Peep at Perim or Chapultepec,

Sahara, Hampstead or Argentina.

You may halt, if you will, at phalansteries,

Where Mescaleros on maturangos

Eat or drink (whichever it is)

Baked tortillas and twang changangos.

Suchlike things come easy as pie

To the author, Mr. Cunninghame Graham,

And I quite like 'em so long as I

Have only to read and not to say 'em.


If 'tis love that makes the world go round, it is certainly the same force that maintains the circulation of the libraries. So it is safe to assume that such a title as The Little Blind God (Melrose) is itself enough to preserve the volume that bears it from any wallflower existence on the less frequented shelves. But as for the story to which Miss Anne Weaver has given this attractive name I find it very difficult to say anything, good or bad. Only once did its placid unfolding cause me any emotion, even the mildest. Old Lady Conyers had adopted as companion one Mistress Barbara Cardeen (need I interpolate that the time is the eighteenth century? O brocade and lavender! O swords and candle-light and general tushery!), whom she found playing a violin in the streets of Bath—I should say the Bath; let us above all things be atmospheric! As her ladyship had a most eligible son, and as Barbara—the chit!—naturally hadn't a guinea, I own I was slightly astonished to find the dowager positively hurling the young couple at each other's heads. However, doubtless Lady Conyers, as herself a novel-reader, knew that the thing was inevitable anyway. But before this there were of course the misunderstandings. Mistress Barbara had, in the violin days, a half-brother and this gentleman very obligingly turns up incognito at Conyers End, and even goes to the expense of hiring rooms in a cottage on the estate, for no other purpose in life than that his conspicuously clandestine meetings with the fair Barbara should be misconstrued as an assignation. Ha! out, rapiers! and let us be ready for the moment when Barbara, rushing between the combatants, receives in her own bosom the blade intended for——, etc. But of course not enough blade to endanger the happy ending. So there you are. A placid, undistinguished tale, that may be commended as nourishment or soporific according to the taste and fancy of the reader.

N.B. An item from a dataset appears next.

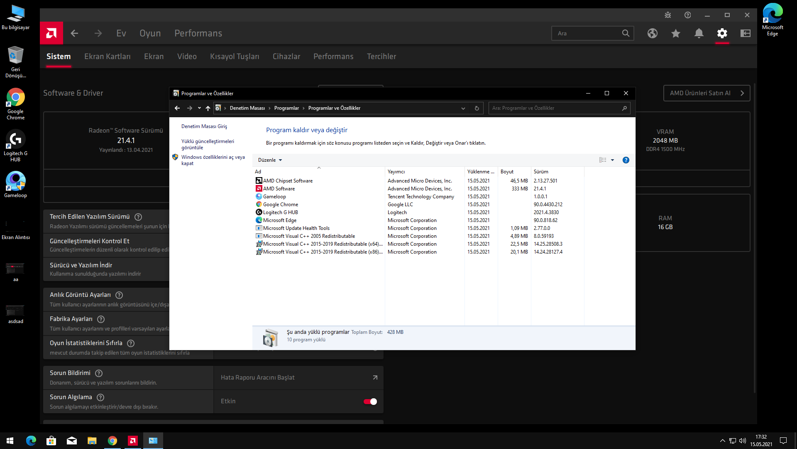Click AMD Ürünleri Satın Al button
This screenshot has width=797, height=449.
707,93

German soldier dangling from rope being observed by British bobby.

ANOTHER EXAMPLE OF PRUSSIAN EFFRONTERY.

Officer of Zeppelin (in perfect English.) "Would you kindly direct me to the War Office?"


An Optimist.

"Gentlewoman, bright, owing to War, offers Companionship in Return for hospitality, laundry, and travelling expenses."

Morning Paper.


"An attack on the compulsory vice bill now before the House of Lords was made by the president of the conference, William C. Anderson."—New York Globe.

Our American contemporary is misinformed. The measure in question seeks to make virtue compulsory—the virtue of patriotism.


"The following French official communiqué was issued this afternoon:—3.25.—Bouton Rouge 1, Dordogne 2, Kitch 3. Eight ran."— Evening Times and Echo.

We are sorry that K. of K. didn't do better.